WHAT YOU WILL DO: Copy out the full set of records. Keep every word the same.

----------

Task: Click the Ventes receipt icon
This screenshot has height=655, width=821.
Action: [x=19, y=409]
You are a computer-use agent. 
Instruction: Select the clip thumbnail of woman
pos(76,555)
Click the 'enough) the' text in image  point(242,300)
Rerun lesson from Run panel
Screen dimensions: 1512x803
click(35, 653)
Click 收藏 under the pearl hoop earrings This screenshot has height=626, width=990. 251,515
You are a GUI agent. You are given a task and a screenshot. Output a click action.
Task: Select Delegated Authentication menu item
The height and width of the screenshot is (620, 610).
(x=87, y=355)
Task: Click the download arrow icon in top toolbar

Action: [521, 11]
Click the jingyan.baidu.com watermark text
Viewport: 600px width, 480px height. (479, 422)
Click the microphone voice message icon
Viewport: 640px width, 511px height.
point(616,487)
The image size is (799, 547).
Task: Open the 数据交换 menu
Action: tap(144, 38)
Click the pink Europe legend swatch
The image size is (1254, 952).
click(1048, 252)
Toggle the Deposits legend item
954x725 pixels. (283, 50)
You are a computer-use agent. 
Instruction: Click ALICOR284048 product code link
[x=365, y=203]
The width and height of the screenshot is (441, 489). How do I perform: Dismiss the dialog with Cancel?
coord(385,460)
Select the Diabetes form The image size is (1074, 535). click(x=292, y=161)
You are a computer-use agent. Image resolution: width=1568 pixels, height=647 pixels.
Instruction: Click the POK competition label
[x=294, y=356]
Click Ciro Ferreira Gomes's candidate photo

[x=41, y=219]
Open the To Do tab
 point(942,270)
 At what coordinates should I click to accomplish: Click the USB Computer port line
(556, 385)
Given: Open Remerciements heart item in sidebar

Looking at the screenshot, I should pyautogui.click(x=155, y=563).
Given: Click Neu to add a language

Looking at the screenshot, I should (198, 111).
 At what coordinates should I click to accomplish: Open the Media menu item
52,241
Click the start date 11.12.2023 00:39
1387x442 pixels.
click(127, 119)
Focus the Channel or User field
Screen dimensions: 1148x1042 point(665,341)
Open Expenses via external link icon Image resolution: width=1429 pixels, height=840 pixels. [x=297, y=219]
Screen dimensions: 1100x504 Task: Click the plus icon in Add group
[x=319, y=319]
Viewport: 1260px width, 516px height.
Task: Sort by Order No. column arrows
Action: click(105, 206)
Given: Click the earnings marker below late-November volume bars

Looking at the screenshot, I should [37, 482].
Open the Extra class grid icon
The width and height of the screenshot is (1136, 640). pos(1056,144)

----------

YOUR RESPONSE:
Task: Click the Ventes receipt icon
This screenshot has height=655, width=821.
Action: [x=19, y=409]
You are a computer-use agent. 
Instruction: Select the clip thumbnail of woman
pos(76,555)
Click the 'enough) the' text in image  point(242,300)
Rerun lesson from Run panel
Screen dimensions: 1512x803
click(35, 653)
Click 收藏 under the pearl hoop earrings This screenshot has height=626, width=990. 251,515
You are a GUI agent. You are given a task and a screenshot. Output a click action.
Task: Select Delegated Authentication menu item
The height and width of the screenshot is (620, 610).
(x=87, y=355)
Task: Click the download arrow icon in top toolbar

Action: [521, 11]
Click the jingyan.baidu.com watermark text
Viewport: 600px width, 480px height. (479, 422)
Click the microphone voice message icon
Viewport: 640px width, 511px height.
point(616,487)
The image size is (799, 547).
Task: Open the 数据交换 menu
Action: tap(144, 38)
Click the pink Europe legend swatch
The image size is (1254, 952).
click(1048, 252)
Toggle the Deposits legend item
954x725 pixels. (283, 50)
You are a computer-use agent. 
Instruction: Click ALICOR284048 product code link
[x=365, y=203]
The width and height of the screenshot is (441, 489). How do I perform: Dismiss the dialog with Cancel?
coord(385,460)
Select the Diabetes form The image size is (1074, 535). click(x=292, y=161)
You are a computer-use agent. Image resolution: width=1568 pixels, height=647 pixels.
Instruction: Click the POK competition label
[x=294, y=356]
Click Ciro Ferreira Gomes's candidate photo

[x=41, y=219]
Open the To Do tab
 point(942,270)
 At what coordinates should I click to accomplish: Click the USB Computer port line
(556, 385)
Given: Open Remerciements heart item in sidebar

Looking at the screenshot, I should pyautogui.click(x=155, y=563).
Given: Click Neu to add a language

Looking at the screenshot, I should (198, 111).
 At what coordinates should I click to accomplish: Open the Media menu item
52,241
Click the start date 11.12.2023 00:39
1387x442 pixels.
click(127, 119)
Focus the Channel or User field
Screen dimensions: 1148x1042 point(665,341)
Open Expenses via external link icon Image resolution: width=1429 pixels, height=840 pixels. [x=297, y=219]
Screen dimensions: 1100x504 Task: Click the plus icon in Add group
[x=319, y=319]
Viewport: 1260px width, 516px height.
Task: Sort by Order No. column arrows
Action: click(105, 206)
Given: Click the earnings marker below late-November volume bars

Looking at the screenshot, I should [37, 482].
Open the Extra class grid icon
The width and height of the screenshot is (1136, 640). pos(1056,144)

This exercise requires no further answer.